White Noise works best in the middle, as the Gladneys and everyone else in their college town flee a looming cloud of chemicals. The airborne toxic event is stunningly beautiful CGI and the multiple evacuations have the zip of Spielberg. There are some very funny and dark moments, such as Jack pointing out that it’s “technically illegal” to pass cars by driving on the shoulder right before a demonstration of why it would be. Lighter humor drops when the Gladneys end up on a National Lampoon’s Vacation-style forest and river adventure by trying to keep up with survivalists in the family station wagon. It’s one of the best moments of the movie before everything thuds into an overly philosophical third act.
White Noise being unfilmable isn’t the problem. As a film, it’s a delight to look at. The production design crams almost every frame of the movie with clothes, ads, and devices from the mid-’80s. It’s probably more 1985 than 1985 actually was at the time. It’s downright candy-colored. Don Cheadle, Jodie Turner-Smith, and Baumbach stalwart Carlos Jacott are all appealing as fellow professors. The camera swoops around a dubious dual lecture by Cheadle and Driver on Elvis and Hitler respectively. Everything is just as frenetic whenever we’re in the comfortably cluttered house of the Gladneys (real-life siblings Sam and May Nivola are both pretty fun). It’s all so busy that it’s almost easy to forget that there’s not a lot going on.
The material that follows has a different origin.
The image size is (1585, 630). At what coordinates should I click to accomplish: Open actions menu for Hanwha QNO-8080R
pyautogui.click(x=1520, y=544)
Primarily, DeLillo’s novel is one of ideas, which frequently splutters out of the mouths of the movie’s characters in a singular voice. And every actor sounding like a DeLillo book is a problem. I can only imagine how the movie would sound to someone who’s never read DeLillo, but I think it would sound stilted and weird. Greta Gerwig, who should be in the movie more than she is, delivers her lines more naturally than anyone else. The rest of the cast seems to be in an elaborate pantomime most of the time and we can see the effort.
The novel never convinced me of its third act, and the film doesn’t do any better. After the toxic event ends, the story doesn’t know where to go and plunges into a very boring revenge plot. The whole thing is supposed to tie up its ideas: we’re terrified of death, consumerism is an escape but a dangerous one, and something about Hitler and Elvis, maybe. After more than an hour of the characters literally telling you that they’re afraid of death and watching vintage car-crash footage and soda ads, I started to feel like Baumbach doesn’t really trust that the viewer gets the point. We do. The point just doesn’t seem as profound or timely as it did when I first read White Noise in college. Huzzah to that, too. Ideas should build on each other and evolve.
It’s disappointing because White Noise is about one-third of a really, really great movie. It looks fantastic. The toxic event and evacuation are exciting, fun, and funny. There are great supporting turns. The final credits are a grocery store dance scene set to LCD Soundsystem with Andre Benjamin shaking it like a Polaroid picture. You just have to slog through professors spouting nonsense in a singular voice to get to that point. Since when is a disaster not enough to fill a movie?